Core GMP Changes in Europe (Q4 2025)

Core GMP Changes in Europe (Q4 2025)

The European regulatory landscape has entered a phase of structural modernization. Three developments stand out.

1. EMA begins relying on FDA inspections

Since 1 October 2025, the EMA accepts FDA inspection outcomes for manufacturing sites outside the United States, reducing duplicate inspections and accelerating EU assessments.

https://www.gmp-publishing.com/content/en/gmp-news/news-about-gmp-cgmp/d/ema-reliance-on-fda-inspections-outside-the-united-states

2. Legally binding GMP for veterinary medicines and APIs

On 17 October 2025, the European Commission published two Implementing Regulations:

(EU) 2025/2091 — GMP for veterinary medicinal products

(EU) 2025/2154 — GMP for active substances in veterinary medicines

Both will apply from 16 July 2026, replacing previous guidance and giving the veterinary sector a dedicated, enforceable GMP framework.

https://eur-lex.europa.eu/eli/reg_impl/2025/2091/oj

https://eur-lex.europa.eu/eli/reg_impl/2025/2154/oj

3. Digital GMP: documentation, computerized systems, and AI

The EU launched a consultation to revise EudraLex Volume 4, including:

Updated Chapter 4 (Documentation)

Revised Annex 11 (Computerised Systems)

New Annex 22 (AI / Machine Learning)

The proposals introduce lifecycle data management, system validation, supplier control, and governance for AI models.

https://health.ec.europa.eu/consultations/stakeholders-consultation-eudralex-volume-4-good-manufacturing-practice-guidelines-chapter-4-annex_en

What Comes Next

In 2026–2027, three trends are likely to dominate:

Formal integration of digital compliance into EU-GMP.

The revision of Annex 11 and the introduction of Annex 22 will move GMP from “paper compliance” to continuous digital oversight, requiring validated systems, audit-ready records, and clear accountability for AI-driven decisions.

Expansion of sector-specific GMP.

The veterinary regulations are a precedent. Other domains (biologics, cell therapy, ATMPs) may gain similarly tailored GMP frameworks, clarifying responsibilities for manufacturers and supply-chain partners.

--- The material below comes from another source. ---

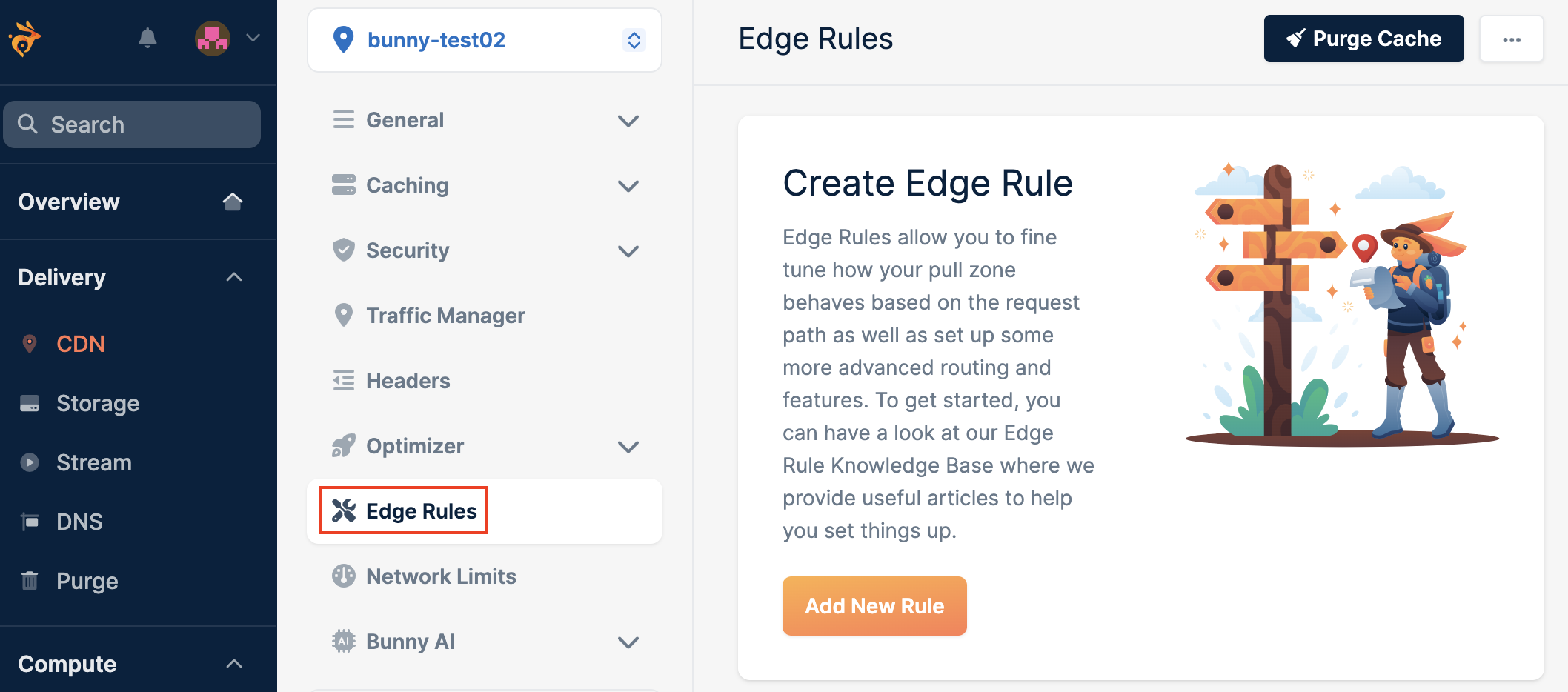This screenshot has width=1568, height=692.
Task: Click the bunny.net logo icon
Action: pyautogui.click(x=24, y=39)
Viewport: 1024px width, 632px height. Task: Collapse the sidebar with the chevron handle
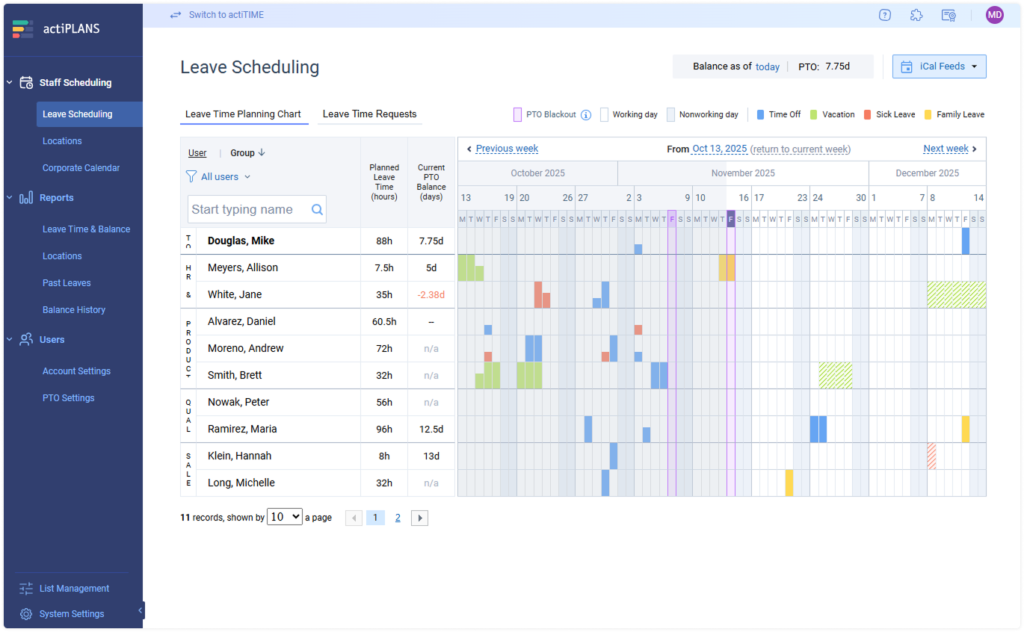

Greater transatlantic operational alignment.

EMA’s acceptance of FDA inspections signals a long-term shift. Instead of parallel audits, companies will face risk-based supervision coordinated at a regulatory level.

This will reward organizations with strong data governance, transparent quality systems, and consistent supplier control—while exposing those relying on minimal compliance.